Self-organization moves the world (emergence, natural enterprise, complex systems theory, …)
But hierarchy controls the enterprise – why?
Hierarchies are vastly successful (military, church, mafia, …), but
– they kill creativity (which thrives on the edge, see Stowe Boyd)
– they kill agility
– they kill motivation (people don’t like to be told what to do, at least the people we want to have in our organizations)
So what’s the situation?
1. Rising complexity
2. Accelerating dynamics (and yes, not only in this web 2.0 world, think of accelerating product lifecycles)
3. Stronger Values (networks tend to create a sense of value, they evolve into higher levels of understanding, again here’s the emergence of patterns)
Three years ago CoreMedia was sensing the need for new approaches, to let go, to get the best of their (capable) people. Here’s how they approached this, they let go the old understanding of departments and rigid organizational structure:
– Get rid of departments, work in projects (so it gets easier to include external people into the work processes
– Transparency doesn’t hurt (open board/management meetings, this creates trust)
– Using Open Space meetings as an organizational method
– Collective awareness beats processes (big changes get easy when you have a global, shared understanding)

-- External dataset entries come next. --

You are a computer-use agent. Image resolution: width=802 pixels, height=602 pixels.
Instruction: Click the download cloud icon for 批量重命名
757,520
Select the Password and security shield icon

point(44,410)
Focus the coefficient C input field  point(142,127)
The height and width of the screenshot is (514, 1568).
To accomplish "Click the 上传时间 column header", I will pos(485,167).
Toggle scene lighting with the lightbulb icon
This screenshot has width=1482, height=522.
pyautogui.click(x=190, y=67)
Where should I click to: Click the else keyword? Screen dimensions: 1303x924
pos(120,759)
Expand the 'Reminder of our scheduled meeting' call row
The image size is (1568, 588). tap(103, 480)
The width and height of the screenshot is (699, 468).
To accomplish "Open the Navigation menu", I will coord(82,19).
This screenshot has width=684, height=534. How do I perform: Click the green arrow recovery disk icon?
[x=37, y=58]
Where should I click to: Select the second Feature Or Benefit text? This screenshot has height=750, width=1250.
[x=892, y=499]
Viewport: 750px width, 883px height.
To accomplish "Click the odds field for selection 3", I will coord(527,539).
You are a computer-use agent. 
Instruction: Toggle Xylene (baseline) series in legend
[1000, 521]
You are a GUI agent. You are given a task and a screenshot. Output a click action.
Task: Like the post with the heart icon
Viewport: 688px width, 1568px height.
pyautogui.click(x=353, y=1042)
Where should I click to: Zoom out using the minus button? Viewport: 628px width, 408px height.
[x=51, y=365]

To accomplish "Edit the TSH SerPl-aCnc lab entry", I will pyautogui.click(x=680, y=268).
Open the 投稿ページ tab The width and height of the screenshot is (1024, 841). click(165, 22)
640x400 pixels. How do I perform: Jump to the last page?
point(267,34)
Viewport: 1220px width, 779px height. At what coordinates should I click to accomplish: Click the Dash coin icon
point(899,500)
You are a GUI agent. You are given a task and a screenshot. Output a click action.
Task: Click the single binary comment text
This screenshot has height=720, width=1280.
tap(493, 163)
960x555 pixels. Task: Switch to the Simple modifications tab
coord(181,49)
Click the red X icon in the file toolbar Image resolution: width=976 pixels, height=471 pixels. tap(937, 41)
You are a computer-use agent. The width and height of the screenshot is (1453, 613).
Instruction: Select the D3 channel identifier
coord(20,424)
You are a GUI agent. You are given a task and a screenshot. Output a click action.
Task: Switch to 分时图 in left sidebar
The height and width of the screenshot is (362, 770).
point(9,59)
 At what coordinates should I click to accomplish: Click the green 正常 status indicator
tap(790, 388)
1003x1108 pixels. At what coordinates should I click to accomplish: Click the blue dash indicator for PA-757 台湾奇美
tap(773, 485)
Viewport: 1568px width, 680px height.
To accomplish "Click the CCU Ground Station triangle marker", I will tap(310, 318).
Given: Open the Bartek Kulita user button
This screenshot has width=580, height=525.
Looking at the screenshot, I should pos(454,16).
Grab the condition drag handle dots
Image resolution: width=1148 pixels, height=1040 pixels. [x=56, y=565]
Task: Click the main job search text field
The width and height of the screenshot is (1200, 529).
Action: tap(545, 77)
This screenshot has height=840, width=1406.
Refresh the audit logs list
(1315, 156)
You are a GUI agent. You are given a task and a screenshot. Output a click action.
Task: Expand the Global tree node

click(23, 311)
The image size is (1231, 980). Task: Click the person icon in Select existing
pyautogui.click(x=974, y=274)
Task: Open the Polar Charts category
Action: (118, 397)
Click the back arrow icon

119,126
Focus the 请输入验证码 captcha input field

– Tools, yes, tools are important (they change the behaviour of people, again see Stowe Boyd) and yes, those web 2.0 tools are a really good afterburner. Sören cites Twitter as an example, but also showed us screenshots of the internal CoreMedia blogging platform), CoreMedia seems to be an interesting company to work for or to do projects with …
Next up is Nicole Dufft of Berlecon Research (Berlin, Germany) speaking about Reality Check: Enterprise 2.0 in Germany
– recently had a study among CEOs et al.
– focussed on knowledge-intensive industries
– a quarter of decision makers in KM-intensive industries do not know what Web 2.0 is
– of those who know, only a smart part know what to do about it
– 90% sees there’s a change going on, that requirements have increased (they sense that things are shifting
– less than half see they are good supported by their ITC team (surprise …)
All in all, web 2.0 ideas haven’t arrived yet. Those who should don’t use the tools, while there’s some scattered use now and then, there’s pretty little use on a company scale.
And really important: People asked do not recognise the benefits of Enterprise 2.0 (yet, these will only be really visible when these tools get used in an integrated, enterprise scale way)
– Integrated E 2.0 solutions will have to replace insular tools
– Enterprise 2.0 will change the way we companies collaborate, exchange knowledge and ideas
– We as consultants must work hard to explain the benefits, to show them the usage etc.
Closing there was a round of statements and questions from the audience, all things that are bothering them:
– projects not working as wished
– we’re working in small teams, but they seem to don’t work well together
– we’re suffering from bad motivation among our employees – they seem to be too content
– we sense that we could be more innovative, but don’t know how to proceed
– we are a big organization, how can we kill the hierarchy (Sören says that one way may be a meritocracy, someone from the audience: make flat project teams, you need to network and build these small teams, this is a good idea even for big enterprises)
– listening is sometimes the bottle-neck, it is easy to make them write blogposts, but it’s hard to listen and act upon the things read (Sören offers a good idea: support the formation of weak ties in the organization, e.g. by having rounds of bilateral talks in the organization, whereby you create conversations and change the organization in the course of talking)
This was a good session, I enjoyed the audience participation and the presenters way of going on about this, Frank and Oliver did some liveblogging too, so I will link to their posts shortly.